BEGIN EXERCISE INPUTS
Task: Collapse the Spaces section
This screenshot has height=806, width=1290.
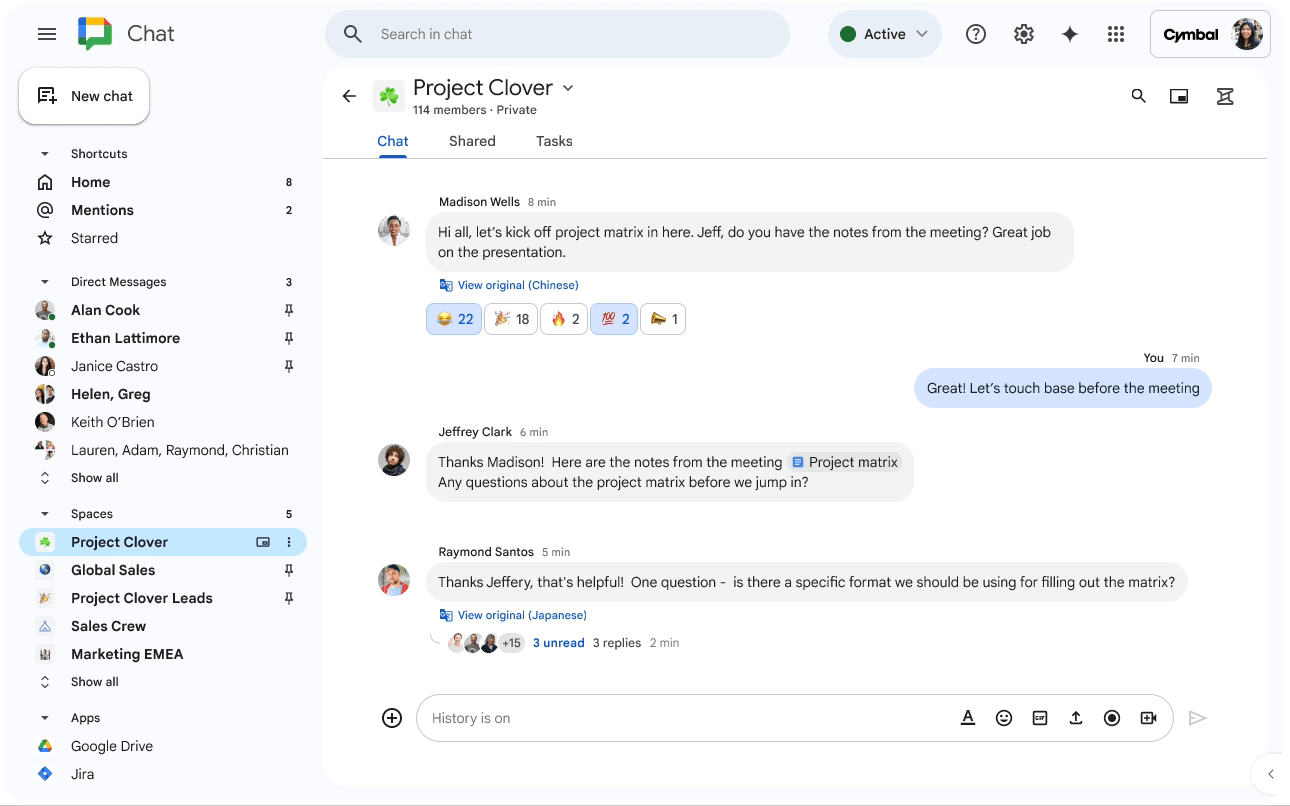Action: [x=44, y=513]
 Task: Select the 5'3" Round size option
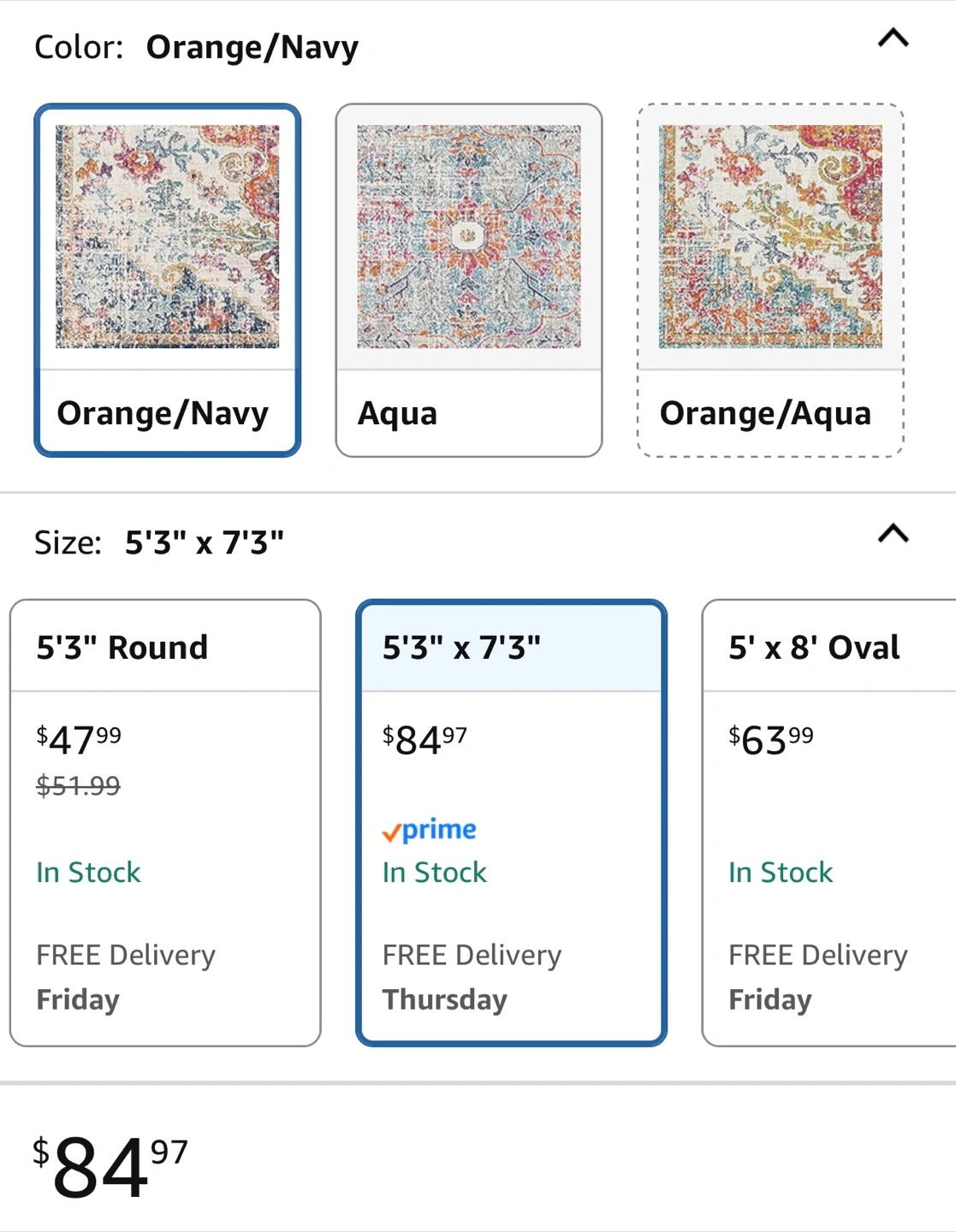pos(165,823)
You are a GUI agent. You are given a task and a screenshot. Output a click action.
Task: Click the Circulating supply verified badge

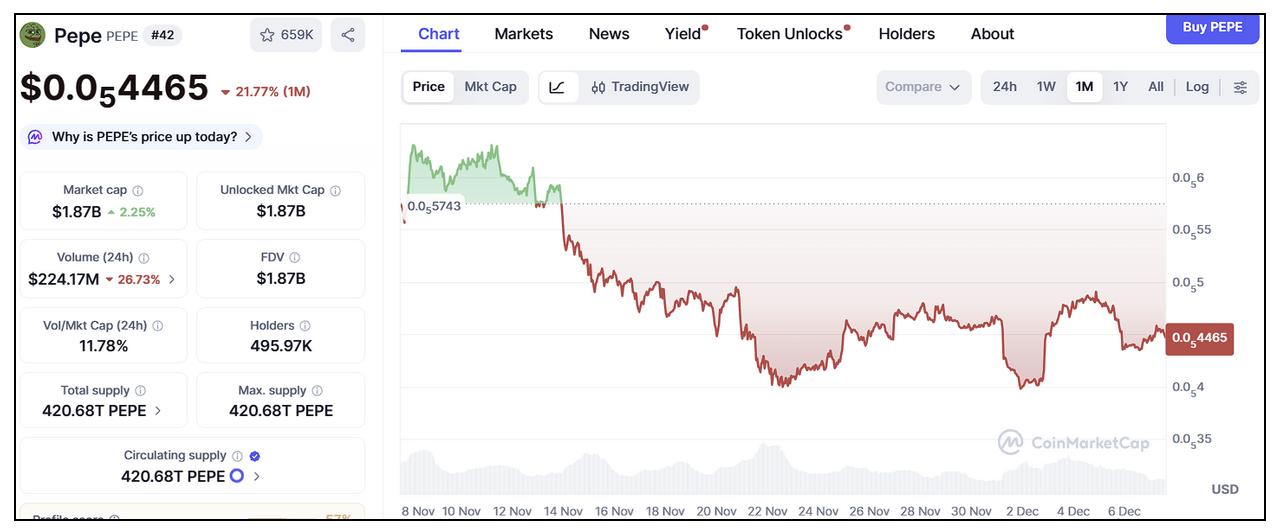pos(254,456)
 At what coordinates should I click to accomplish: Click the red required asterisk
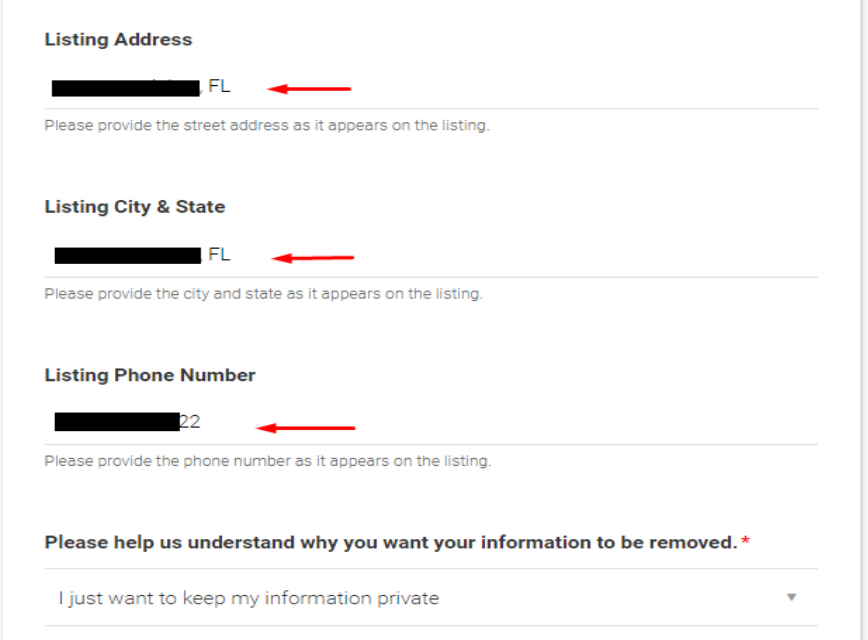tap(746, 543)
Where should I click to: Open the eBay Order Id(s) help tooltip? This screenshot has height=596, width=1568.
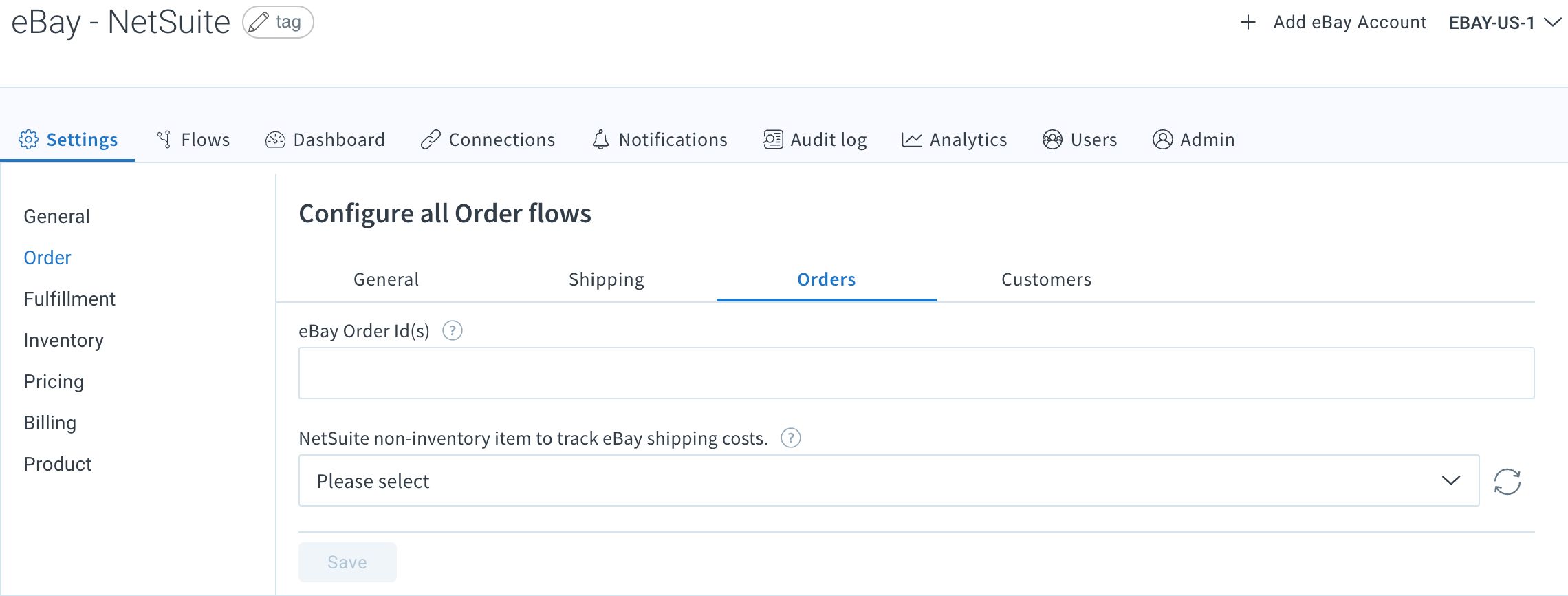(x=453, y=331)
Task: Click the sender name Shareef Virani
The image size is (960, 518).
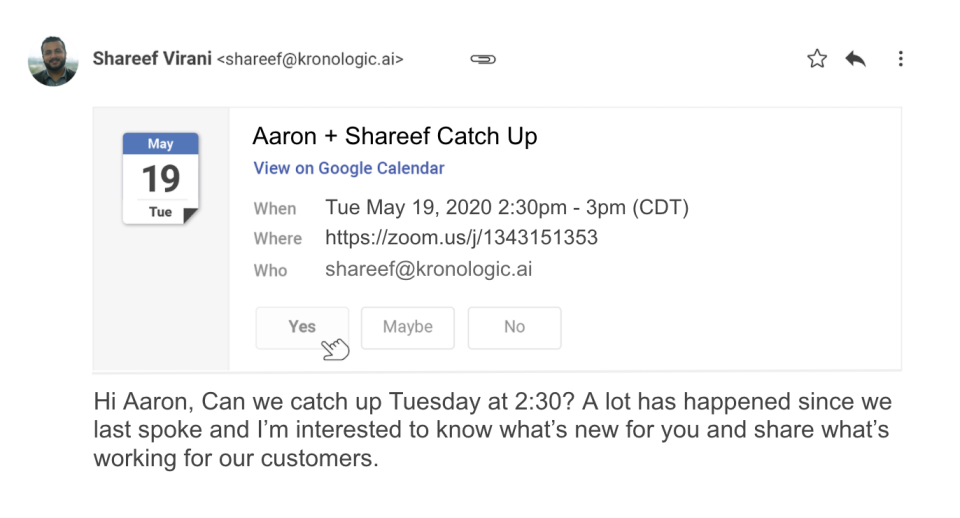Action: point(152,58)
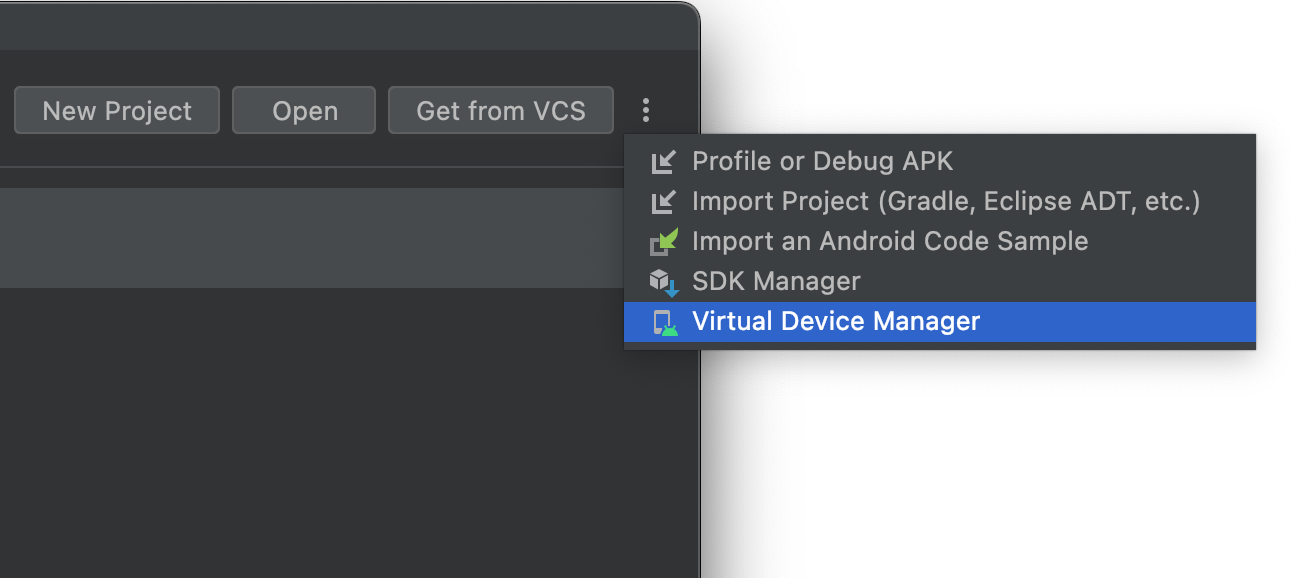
END EXERCISE INPUTS
The line that contains "At what coordinates" opens the part to copy, and the last line of the records closes it; set down those lines exactly, pictures excluded.

 At what coordinates should I click to accomplish: Click the red required asterisk
tap(746, 543)
Where should I click to: Open the eBay Order Id(s) help tooltip? This screenshot has height=596, width=1568.
(x=453, y=331)
Task: Click the sender name Shareef Virani
The image size is (960, 518).
Action: point(152,58)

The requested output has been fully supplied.